The Man From Barbarossa
ISBN: 9781409135715
Description
James Bond has been partnered with an Israeli Mossad agent, Pete Natkowitz, and assigned to work with the KGB to infiltrate a terrorist group. The group, The Scales of Justice, are demanding the trial of a suspected Nazi war criminal and each day of delay brings another death.
Posing as a TV crew, Bond and the other agents attempt to discover the group's real motive. When Bond realises that the real aim is to supply Iraq with nuclear weapons just before the United Nations-led coalition invades he faces the most crucial mission of his life.
Reviewed on 6th July 2019
An early nineties-based James Bond novel from continuation author John Gardner, this novel follows on from the collapse of the Soviet Union, with Bond being sent to Russia as a friend to help investigate a mysterious new terrorist group.
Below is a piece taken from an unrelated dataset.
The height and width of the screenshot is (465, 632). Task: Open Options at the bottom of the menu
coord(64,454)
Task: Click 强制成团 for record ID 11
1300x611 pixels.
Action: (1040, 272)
It’s a slightly odd product of its time. The narrative spends a fair amount of time predicting the future (though to be fair it could have been written a little after the fact) of how the political situation will unfold, which at first seems prescient but later feels sledgehammered in.
I’m not sure that Gardner really quite gets the character of Bond - the character wears a denim jacket for much of the story and I found this really hard to merge with my mental model of 007.
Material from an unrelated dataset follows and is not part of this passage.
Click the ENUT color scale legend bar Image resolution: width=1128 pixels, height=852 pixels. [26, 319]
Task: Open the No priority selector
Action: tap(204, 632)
The plot is interesting, but falls down now for being a story that I’ve read a few times in other thrillers, and not really adding much to the basics. It doesn’t quite seem on a large enough scale for Bond until right at the end, and even then the last few chapters feel like they’ve been scribbled down in a great rush to wrap the plot up without going over a fixed word count.
So not terrible, but not one of the best.